(Stored data)
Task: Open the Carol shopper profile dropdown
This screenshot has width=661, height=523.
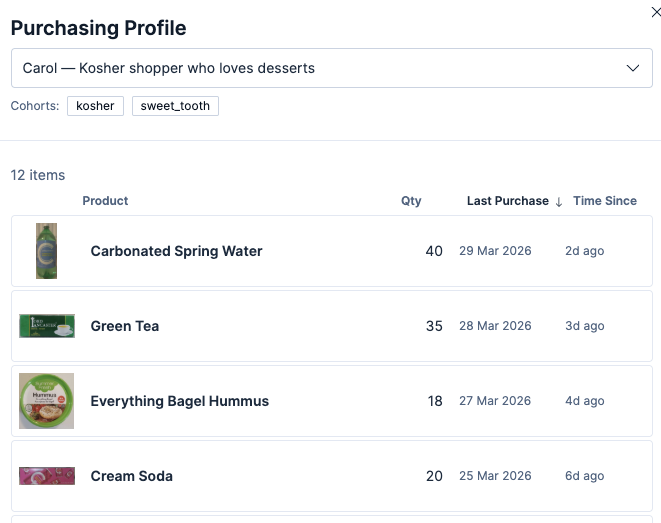Action: pyautogui.click(x=332, y=68)
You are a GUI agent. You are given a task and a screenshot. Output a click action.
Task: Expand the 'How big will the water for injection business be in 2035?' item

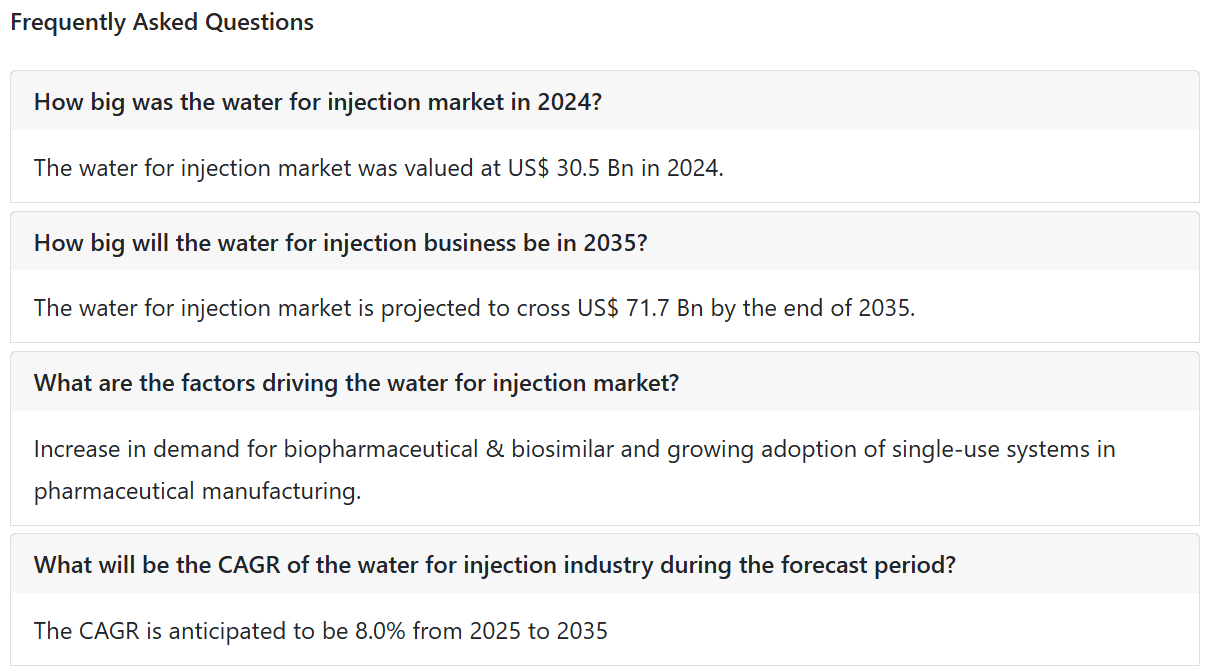tap(604, 242)
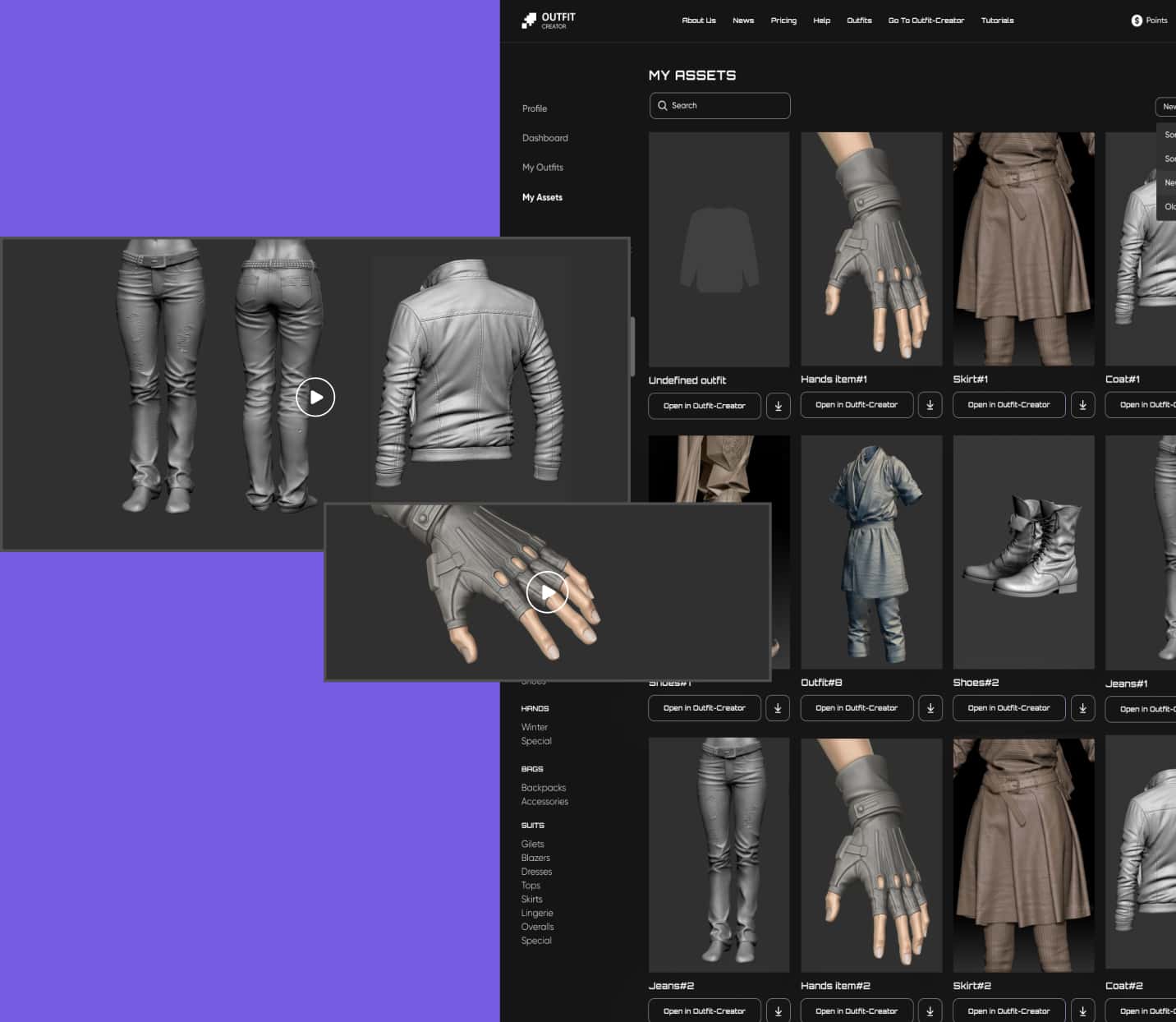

→ YOUR ASSIGNMENT: Reproduce the complete set of records verbatim and omit the pictures.

→ FINISHED EXERCISE:
Task: Open the Carol shopper profile dropdown
This screenshot has width=661, height=523.
Action: pyautogui.click(x=332, y=68)
You are a GUI agent. You are given a task and a screenshot. Output a click action.
Task: Expand the 'How big will the water for injection business be in 2035?' item

tap(604, 242)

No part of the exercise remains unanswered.